Porque todos los sufrimientos que has soportado, por ser hombre, te los ha dado Dios precisamente porque lo eras; pero Dios ha prometido también otorgarte todos sus atributos, una vez que hayas sido divinizado y te hayas vuelto inmortal. Es decir, conócete a ti mismo mediante el conocimiento de Dios, que te ha creado, porque conocerlo y ser conocido por él es la suerte de su elegido.

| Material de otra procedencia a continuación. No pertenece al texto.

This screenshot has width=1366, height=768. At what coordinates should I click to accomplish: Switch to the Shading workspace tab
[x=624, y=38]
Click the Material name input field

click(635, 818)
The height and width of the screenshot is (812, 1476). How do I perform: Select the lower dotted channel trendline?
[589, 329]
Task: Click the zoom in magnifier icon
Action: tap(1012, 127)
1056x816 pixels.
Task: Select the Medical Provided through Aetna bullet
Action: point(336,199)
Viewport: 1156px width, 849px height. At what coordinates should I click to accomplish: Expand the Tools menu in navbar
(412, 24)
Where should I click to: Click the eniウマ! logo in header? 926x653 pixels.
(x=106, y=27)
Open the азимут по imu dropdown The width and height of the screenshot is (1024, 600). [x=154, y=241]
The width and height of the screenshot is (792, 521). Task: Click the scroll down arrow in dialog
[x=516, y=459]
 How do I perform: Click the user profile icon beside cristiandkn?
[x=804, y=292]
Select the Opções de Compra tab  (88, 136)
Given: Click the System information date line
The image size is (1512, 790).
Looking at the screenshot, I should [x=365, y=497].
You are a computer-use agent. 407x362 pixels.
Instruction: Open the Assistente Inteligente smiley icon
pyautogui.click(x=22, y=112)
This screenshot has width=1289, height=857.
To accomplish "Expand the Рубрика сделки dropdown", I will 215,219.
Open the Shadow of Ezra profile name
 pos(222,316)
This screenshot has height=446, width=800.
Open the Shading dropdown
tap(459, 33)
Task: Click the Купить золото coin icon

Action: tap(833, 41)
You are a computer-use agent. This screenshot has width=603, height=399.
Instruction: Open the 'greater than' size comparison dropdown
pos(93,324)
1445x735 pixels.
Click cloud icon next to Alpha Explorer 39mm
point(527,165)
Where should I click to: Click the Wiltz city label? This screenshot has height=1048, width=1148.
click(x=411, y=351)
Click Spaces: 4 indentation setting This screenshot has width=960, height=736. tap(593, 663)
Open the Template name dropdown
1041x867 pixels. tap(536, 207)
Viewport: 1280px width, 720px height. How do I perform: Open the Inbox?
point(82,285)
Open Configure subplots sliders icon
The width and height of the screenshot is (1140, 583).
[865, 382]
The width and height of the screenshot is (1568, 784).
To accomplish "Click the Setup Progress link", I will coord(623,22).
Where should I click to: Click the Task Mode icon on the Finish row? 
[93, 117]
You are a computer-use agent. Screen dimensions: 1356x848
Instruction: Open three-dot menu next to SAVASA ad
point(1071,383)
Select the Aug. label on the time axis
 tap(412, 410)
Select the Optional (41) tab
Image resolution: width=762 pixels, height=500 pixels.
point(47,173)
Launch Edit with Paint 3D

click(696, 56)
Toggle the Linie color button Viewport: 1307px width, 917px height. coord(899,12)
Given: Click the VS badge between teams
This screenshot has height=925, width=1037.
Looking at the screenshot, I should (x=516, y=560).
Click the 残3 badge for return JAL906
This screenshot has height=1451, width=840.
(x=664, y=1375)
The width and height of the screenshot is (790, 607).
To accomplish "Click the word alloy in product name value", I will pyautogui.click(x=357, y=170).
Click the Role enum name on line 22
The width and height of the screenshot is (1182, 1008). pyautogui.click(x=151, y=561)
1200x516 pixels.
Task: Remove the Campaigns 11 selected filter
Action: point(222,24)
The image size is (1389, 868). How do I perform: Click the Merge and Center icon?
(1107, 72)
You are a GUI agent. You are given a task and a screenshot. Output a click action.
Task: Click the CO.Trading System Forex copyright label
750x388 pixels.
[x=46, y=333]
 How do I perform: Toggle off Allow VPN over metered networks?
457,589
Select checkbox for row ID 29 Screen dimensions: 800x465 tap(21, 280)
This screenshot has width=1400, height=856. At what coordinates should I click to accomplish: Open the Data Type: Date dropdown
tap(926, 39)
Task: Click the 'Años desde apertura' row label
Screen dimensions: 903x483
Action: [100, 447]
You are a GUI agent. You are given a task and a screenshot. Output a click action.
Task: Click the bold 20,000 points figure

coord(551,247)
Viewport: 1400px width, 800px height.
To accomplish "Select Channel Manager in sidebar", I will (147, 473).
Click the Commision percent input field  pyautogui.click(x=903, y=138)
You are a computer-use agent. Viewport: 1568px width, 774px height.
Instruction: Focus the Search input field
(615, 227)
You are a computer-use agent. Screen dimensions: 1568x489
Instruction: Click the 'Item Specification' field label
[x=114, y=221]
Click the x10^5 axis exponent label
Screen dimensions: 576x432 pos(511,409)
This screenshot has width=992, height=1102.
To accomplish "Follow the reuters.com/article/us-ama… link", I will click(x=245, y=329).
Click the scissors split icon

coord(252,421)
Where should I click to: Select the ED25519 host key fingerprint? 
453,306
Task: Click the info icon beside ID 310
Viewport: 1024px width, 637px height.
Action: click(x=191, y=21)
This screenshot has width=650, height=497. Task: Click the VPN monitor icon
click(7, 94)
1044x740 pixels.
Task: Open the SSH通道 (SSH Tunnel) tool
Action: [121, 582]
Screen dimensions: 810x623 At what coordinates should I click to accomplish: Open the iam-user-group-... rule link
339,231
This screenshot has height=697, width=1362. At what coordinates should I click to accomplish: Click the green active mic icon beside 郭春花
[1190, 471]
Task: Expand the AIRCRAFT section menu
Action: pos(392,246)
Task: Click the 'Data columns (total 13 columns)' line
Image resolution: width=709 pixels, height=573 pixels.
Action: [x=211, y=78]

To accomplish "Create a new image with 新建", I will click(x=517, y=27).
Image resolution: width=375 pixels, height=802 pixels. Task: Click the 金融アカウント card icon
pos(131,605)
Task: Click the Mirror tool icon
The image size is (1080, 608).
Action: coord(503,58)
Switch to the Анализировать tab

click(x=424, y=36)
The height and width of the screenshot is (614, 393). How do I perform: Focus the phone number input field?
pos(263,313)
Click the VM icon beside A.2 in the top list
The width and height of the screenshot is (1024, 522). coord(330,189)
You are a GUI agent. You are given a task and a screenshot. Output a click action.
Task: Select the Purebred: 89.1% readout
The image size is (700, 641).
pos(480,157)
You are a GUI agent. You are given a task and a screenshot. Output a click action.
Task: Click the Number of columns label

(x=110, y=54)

No seáis vuestros propios enemigos, ni os volváis hacia atrás, porque Cristo es el Dios que está por encima de todo: él ha ordenado purificar a los hombres del pecado, y él es quien renueva al hombre viejo, al que ha llamado desde el comienzo imagen suya, mostrando, por su impronta en ti, el amor que, te tiene. Y, si tú obedeces sus órdenes y te haces buen imitador de este buen maestro, llegarás a ser semejante a él y recompensado por él; porque Dios no es pobre, y te divinizará para su gloria.